# Short task:
Rewrite the lines below, replacing every "GUI agent" with "screen assistant" and leaving all other text unchanged.
__________
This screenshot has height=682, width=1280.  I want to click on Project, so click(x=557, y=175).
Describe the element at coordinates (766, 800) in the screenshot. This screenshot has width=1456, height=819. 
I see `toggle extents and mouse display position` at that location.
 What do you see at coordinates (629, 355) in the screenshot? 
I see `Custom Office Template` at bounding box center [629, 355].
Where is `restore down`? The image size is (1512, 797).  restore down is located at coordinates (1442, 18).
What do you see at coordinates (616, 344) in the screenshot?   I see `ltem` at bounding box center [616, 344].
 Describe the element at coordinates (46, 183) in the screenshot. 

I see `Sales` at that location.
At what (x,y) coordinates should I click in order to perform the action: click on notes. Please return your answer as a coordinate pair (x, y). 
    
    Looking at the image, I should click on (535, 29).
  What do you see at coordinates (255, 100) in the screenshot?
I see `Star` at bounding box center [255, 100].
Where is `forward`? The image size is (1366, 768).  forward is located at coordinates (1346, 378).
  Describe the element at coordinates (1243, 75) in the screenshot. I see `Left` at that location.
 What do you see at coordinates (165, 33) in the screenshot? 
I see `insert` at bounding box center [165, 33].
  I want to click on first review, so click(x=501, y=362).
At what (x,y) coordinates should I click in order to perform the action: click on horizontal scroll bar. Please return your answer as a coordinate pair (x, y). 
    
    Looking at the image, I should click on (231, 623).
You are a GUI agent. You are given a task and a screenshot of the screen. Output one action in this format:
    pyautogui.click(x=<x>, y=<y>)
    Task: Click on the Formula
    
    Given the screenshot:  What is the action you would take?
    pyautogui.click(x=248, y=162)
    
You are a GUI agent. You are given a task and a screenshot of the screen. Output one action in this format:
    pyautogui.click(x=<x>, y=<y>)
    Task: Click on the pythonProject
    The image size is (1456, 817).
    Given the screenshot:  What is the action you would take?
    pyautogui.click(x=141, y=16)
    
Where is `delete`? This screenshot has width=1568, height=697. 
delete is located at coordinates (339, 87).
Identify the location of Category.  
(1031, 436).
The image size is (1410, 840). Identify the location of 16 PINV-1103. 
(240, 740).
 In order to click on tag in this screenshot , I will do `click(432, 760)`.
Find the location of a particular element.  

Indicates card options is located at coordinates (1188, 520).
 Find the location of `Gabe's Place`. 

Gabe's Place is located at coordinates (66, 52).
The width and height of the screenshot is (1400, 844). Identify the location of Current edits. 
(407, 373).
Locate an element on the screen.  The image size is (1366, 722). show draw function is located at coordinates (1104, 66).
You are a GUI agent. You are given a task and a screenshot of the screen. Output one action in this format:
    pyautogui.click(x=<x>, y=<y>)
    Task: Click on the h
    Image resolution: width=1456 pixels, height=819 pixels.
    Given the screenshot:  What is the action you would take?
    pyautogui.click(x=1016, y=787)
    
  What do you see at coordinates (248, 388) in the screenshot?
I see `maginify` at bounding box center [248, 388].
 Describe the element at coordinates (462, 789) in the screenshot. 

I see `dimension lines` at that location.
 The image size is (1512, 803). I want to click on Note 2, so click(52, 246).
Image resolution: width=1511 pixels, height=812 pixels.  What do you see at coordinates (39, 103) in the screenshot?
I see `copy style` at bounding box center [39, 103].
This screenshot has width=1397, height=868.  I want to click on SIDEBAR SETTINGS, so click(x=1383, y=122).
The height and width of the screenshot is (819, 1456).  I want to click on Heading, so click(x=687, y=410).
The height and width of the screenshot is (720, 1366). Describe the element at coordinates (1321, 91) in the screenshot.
__________
# Response to this task:
This screenshot has height=682, width=1280.  I want to click on Project, so click(x=557, y=175).
Describe the element at coordinates (766, 800) in the screenshot. This screenshot has width=1456, height=819. 
I see `toggle extents and mouse display position` at that location.
 What do you see at coordinates (629, 355) in the screenshot? 
I see `Custom Office Template` at bounding box center [629, 355].
Where is `restore down`? The image size is (1512, 797).  restore down is located at coordinates (1442, 18).
What do you see at coordinates (616, 344) in the screenshot?   I see `ltem` at bounding box center [616, 344].
 Describe the element at coordinates (46, 183) in the screenshot. 

I see `Sales` at that location.
At what (x,y) coordinates should I click in order to perform the action: click on notes. Please return your answer as a coordinate pair (x, y). 
    
    Looking at the image, I should click on (535, 29).
  What do you see at coordinates (255, 100) in the screenshot?
I see `Star` at bounding box center [255, 100].
Where is `forward`? The image size is (1366, 768).  forward is located at coordinates (1346, 378).
  Describe the element at coordinates (1243, 75) in the screenshot. I see `Left` at that location.
 What do you see at coordinates (165, 33) in the screenshot? 
I see `insert` at bounding box center [165, 33].
  I want to click on first review, so click(x=501, y=362).
At what (x,y) coordinates should I click in order to perform the action: click on horizontal scroll bar. Please return your answer as a coordinate pair (x, y). 
    
    Looking at the image, I should click on (231, 623).
You are a screen assistant. You are given a task and a screenshot of the screen. Output one action in this format:
    pyautogui.click(x=<x>, y=<y>)
    Task: Click on the Formula
    
    Given the screenshot:  What is the action you would take?
    pyautogui.click(x=248, y=162)
    
You are a screen assistant. You are given a task and a screenshot of the screen. Output one action in this format:
    pyautogui.click(x=<x>, y=<y>)
    Task: Click on the pythonProject
    The image size is (1456, 817).
    Given the screenshot:  What is the action you would take?
    pyautogui.click(x=141, y=16)
    
Where is `delete`? This screenshot has width=1568, height=697. 
delete is located at coordinates (339, 87).
Identify the location of Category.  
(1031, 436).
The image size is (1410, 840). Identify the location of 16 PINV-1103. 
(240, 740).
 In order to click on tag in this screenshot , I will do `click(432, 760)`.
Find the location of a particular element.  

Indicates card options is located at coordinates (1188, 520).
 Find the location of `Gabe's Place`. 

Gabe's Place is located at coordinates (66, 52).
The width and height of the screenshot is (1400, 844). Identify the location of Current edits. 
(407, 373).
Locate an element on the screen.  The image size is (1366, 722). show draw function is located at coordinates (1104, 66).
You are a screen assistant. You are given a task and a screenshot of the screen. Output one action in this format:
    pyautogui.click(x=<x>, y=<y>)
    Task: Click on the h
    Image resolution: width=1456 pixels, height=819 pixels.
    Given the screenshot:  What is the action you would take?
    pyautogui.click(x=1016, y=787)
    
  What do you see at coordinates (248, 388) in the screenshot?
I see `maginify` at bounding box center [248, 388].
 Describe the element at coordinates (462, 789) in the screenshot. 

I see `dimension lines` at that location.
 The image size is (1512, 803). I want to click on Note 2, so click(52, 246).
Image resolution: width=1511 pixels, height=812 pixels.  What do you see at coordinates (39, 103) in the screenshot?
I see `copy style` at bounding box center [39, 103].
This screenshot has width=1397, height=868.  I want to click on SIDEBAR SETTINGS, so click(x=1383, y=122).
The height and width of the screenshot is (819, 1456).  I want to click on Heading, so click(x=687, y=410).
The height and width of the screenshot is (720, 1366). Describe the element at coordinates (1321, 91) in the screenshot.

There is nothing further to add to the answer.